Il se redressa et se releva fébrilement sur ses jambes. Il fit deux pas et s'effondra sur Balthazar qui eut bien du mal à le relever. Il le soutint jusqu'au lit du petit et le laissa travailler. Il s'éloigna pour s'occuper d'un autre gamin bien amoché. Aucune perte n'était à déclarer pour la nuit, c'était encourageant. Deux enfants se trouvaient encore entre la vie et la mort, principalement à cause d'une perte de sang importante, les autres se portaient mieux. En revanche, ils n'avaient plus de plantes en stock et les bandages devenaient de plus en plus rudimentaires, il allait falloir en trouver d'autres. Les enfants indemnes aidaient du mieux qu'il pouvait, changeant les bandages, encourageant les blessés ici et là.


Une petite fille attrapa la manche du mage et tira légèrement dessus pour attirer son attention. Le demi-diable se retourna vers elle et lui sourit pour la rassurer. C'était une enfant de deux ou trois ans au bras cassé, qui s'était prise d'affection pour lui et qui ne le quittait plus depuis.


— Loup ne t'avais pas mise au lit, toi ? Qu'est-ce que tu fais encore ici ?


— Cadeau !


Elle lui tendit un lapin en peluche absolument cauchemardesque. Une oreille avait été arrachée, son ventre était ouvert et ses yeux avaient disparu. Le jouet faisait peine à voir, mais le mage ne dit rien. Il s'accroupit près d'elle.


— Tu sais quoi ? Tu devrais le garder. Il te sera plus utile qu'à moi.


— Loup dit que c'est pour les bébés.


— Loup a tort. Tu veux que je te dise un secret ?

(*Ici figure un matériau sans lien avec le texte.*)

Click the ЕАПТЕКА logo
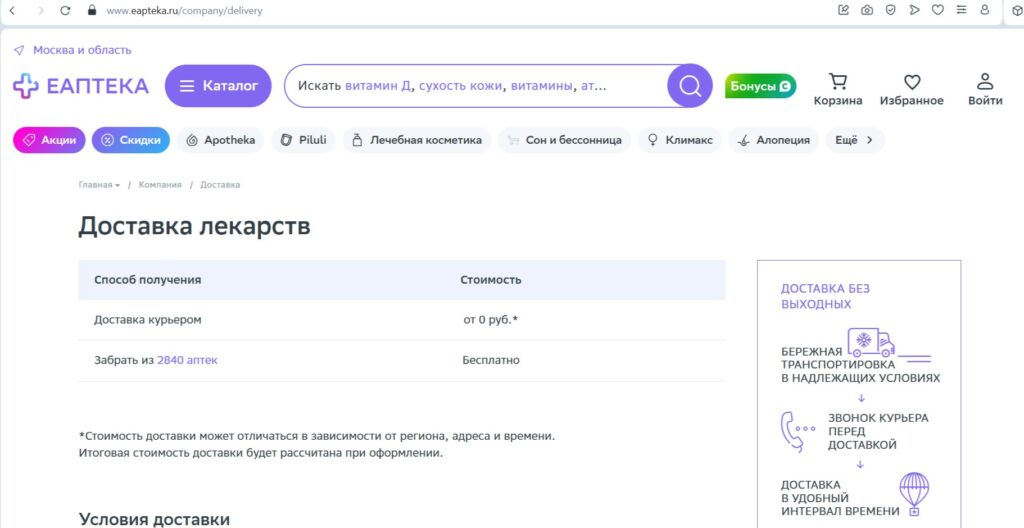 click(81, 86)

Il attrapa son sac derrière lui et en tira un ours en peluche dans un état encore plus dégradé que celui du lapin. La petite fille l'attrapa et le palpa un peu.

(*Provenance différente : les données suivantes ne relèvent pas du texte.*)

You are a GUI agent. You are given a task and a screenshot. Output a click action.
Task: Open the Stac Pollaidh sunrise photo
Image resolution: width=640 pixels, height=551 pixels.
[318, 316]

— Je l'ai depuis que je suis tout petit, il ne m'a jamais quitté. C'est un bout de ma maman que j'ai toujours avec moi. Quand je me sens pas bien ou que la vie devient trop dure, je le regarde et je sais que, quelque part, ma maman sait que je vais pas bien et me transmet son amour à travers cet ours en peluche.


— Loup dit que ma maman est dans les étoiles.


— Alors c'est encore plus vrai. Ce lapin, c'est ta maman. Elle veille sur toi, ne t'en sépare jamais.


La petite sauta dans les bras du mage, qui la laissa faire, sourire aux lèvres. Il lui ébouriffa les cheveux.


— Allez, file au lit maintenant.


La petite s'exécuta. Balthazar leva la tête vers le ciel et poussa un soupir. Un sourire étira légèrement son visage. Grunlek s'installa à côté de lui, les bras croisés.


— Tout va bien ? demanda le nain, soucieux.


— Oui. Je pensais à ma mère. Ça fait un sacré paquet de temps que je l'ai pas vue. Quand on aura retrouvé Shin…


— Bien sûr qu'on va aller voir ta mère. Théo ratera aucun moyen de te vanner jusqu'à la fin de tes jours à cause d'informations compromettantes.


— T'es con.


— Théo quoi ? beugla une voix familière de l'autre côté d'un lit.


Le mage et le nain rirent un bon coup et se remirent au travail. Il y avait beaucoup à faire encore dans ce camp.